EXTRACTED MATERIAL.
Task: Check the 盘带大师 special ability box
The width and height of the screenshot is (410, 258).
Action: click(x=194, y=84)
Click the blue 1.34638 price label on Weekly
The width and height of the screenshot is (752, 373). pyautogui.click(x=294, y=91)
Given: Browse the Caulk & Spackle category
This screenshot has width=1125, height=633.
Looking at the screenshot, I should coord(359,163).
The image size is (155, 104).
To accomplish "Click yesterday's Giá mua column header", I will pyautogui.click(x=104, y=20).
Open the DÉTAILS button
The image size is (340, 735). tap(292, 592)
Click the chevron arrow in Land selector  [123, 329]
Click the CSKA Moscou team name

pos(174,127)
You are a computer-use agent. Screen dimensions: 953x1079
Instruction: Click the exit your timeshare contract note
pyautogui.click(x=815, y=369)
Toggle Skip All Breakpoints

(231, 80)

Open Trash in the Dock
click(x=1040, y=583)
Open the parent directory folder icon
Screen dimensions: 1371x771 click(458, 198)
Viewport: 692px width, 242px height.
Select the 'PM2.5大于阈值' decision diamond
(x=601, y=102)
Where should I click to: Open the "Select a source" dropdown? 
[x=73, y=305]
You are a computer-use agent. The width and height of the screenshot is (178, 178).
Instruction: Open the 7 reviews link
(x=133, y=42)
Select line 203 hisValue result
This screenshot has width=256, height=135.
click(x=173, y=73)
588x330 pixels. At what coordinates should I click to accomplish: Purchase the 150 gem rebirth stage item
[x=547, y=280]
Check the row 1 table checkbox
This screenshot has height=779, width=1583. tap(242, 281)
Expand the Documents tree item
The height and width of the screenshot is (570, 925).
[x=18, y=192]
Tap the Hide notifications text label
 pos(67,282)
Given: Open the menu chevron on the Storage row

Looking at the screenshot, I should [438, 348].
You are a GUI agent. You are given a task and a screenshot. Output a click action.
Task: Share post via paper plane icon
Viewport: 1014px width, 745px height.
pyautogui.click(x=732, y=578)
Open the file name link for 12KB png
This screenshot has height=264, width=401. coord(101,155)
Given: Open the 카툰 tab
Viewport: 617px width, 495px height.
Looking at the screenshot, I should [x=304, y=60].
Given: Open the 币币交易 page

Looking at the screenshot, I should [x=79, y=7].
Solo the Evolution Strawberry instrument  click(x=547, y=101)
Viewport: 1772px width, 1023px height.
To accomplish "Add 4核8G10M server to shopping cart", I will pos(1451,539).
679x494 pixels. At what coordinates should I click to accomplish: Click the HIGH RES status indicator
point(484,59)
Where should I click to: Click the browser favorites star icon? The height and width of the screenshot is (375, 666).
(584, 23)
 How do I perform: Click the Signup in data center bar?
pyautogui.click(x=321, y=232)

WHAT TO PRODUCE.
Return every line of the records above without any change, keeping the original order.

THE COMPLETED TASK.
Task: Check the 盘带大师 special ability box
The width and height of the screenshot is (410, 258).
Action: click(x=194, y=84)
Click the blue 1.34638 price label on Weekly
The width and height of the screenshot is (752, 373). pyautogui.click(x=294, y=91)
Given: Browse the Caulk & Spackle category
This screenshot has width=1125, height=633.
Looking at the screenshot, I should coord(359,163).
The image size is (155, 104).
To accomplish "Click yesterday's Giá mua column header", I will pyautogui.click(x=104, y=20).
Open the DÉTAILS button
The image size is (340, 735). tap(292, 592)
Click the chevron arrow in Land selector  [123, 329]
Click the CSKA Moscou team name

pos(174,127)
You are a computer-use agent. Screen dimensions: 953x1079
Instruction: Click the exit your timeshare contract note
pyautogui.click(x=815, y=369)
Toggle Skip All Breakpoints

(231, 80)

Open Trash in the Dock
click(x=1040, y=583)
Open the parent directory folder icon
Screen dimensions: 1371x771 click(458, 198)
Viewport: 692px width, 242px height.
Select the 'PM2.5大于阈值' decision diamond
(x=601, y=102)
Where should I click to: Open the "Select a source" dropdown? 
[x=73, y=305]
You are a computer-use agent. The width and height of the screenshot is (178, 178).
Instruction: Open the 7 reviews link
(x=133, y=42)
Select line 203 hisValue result
This screenshot has width=256, height=135.
click(x=173, y=73)
588x330 pixels. At what coordinates should I click to accomplish: Purchase the 150 gem rebirth stage item
[x=547, y=280]
Check the row 1 table checkbox
This screenshot has height=779, width=1583. tap(242, 281)
Expand the Documents tree item
The height and width of the screenshot is (570, 925).
[x=18, y=192]
Tap the Hide notifications text label
 pos(67,282)
Given: Open the menu chevron on the Storage row

Looking at the screenshot, I should [438, 348].
You are a GUI agent. You are given a task and a screenshot. Output a click action.
Task: Share post via paper plane icon
Viewport: 1014px width, 745px height.
pyautogui.click(x=732, y=578)
Open the file name link for 12KB png
This screenshot has height=264, width=401. coord(101,155)
Given: Open the 카툰 tab
Viewport: 617px width, 495px height.
Looking at the screenshot, I should [x=304, y=60].
Given: Open the 币币交易 page

Looking at the screenshot, I should [x=79, y=7].
Solo the Evolution Strawberry instrument  click(x=547, y=101)
Viewport: 1772px width, 1023px height.
To accomplish "Add 4核8G10M server to shopping cart", I will pos(1451,539).
679x494 pixels. At what coordinates should I click to accomplish: Click the HIGH RES status indicator
point(484,59)
Where should I click to: Click the browser favorites star icon? The height and width of the screenshot is (375, 666).
(584, 23)
 How do I perform: Click the Signup in data center bar?
pyautogui.click(x=321, y=232)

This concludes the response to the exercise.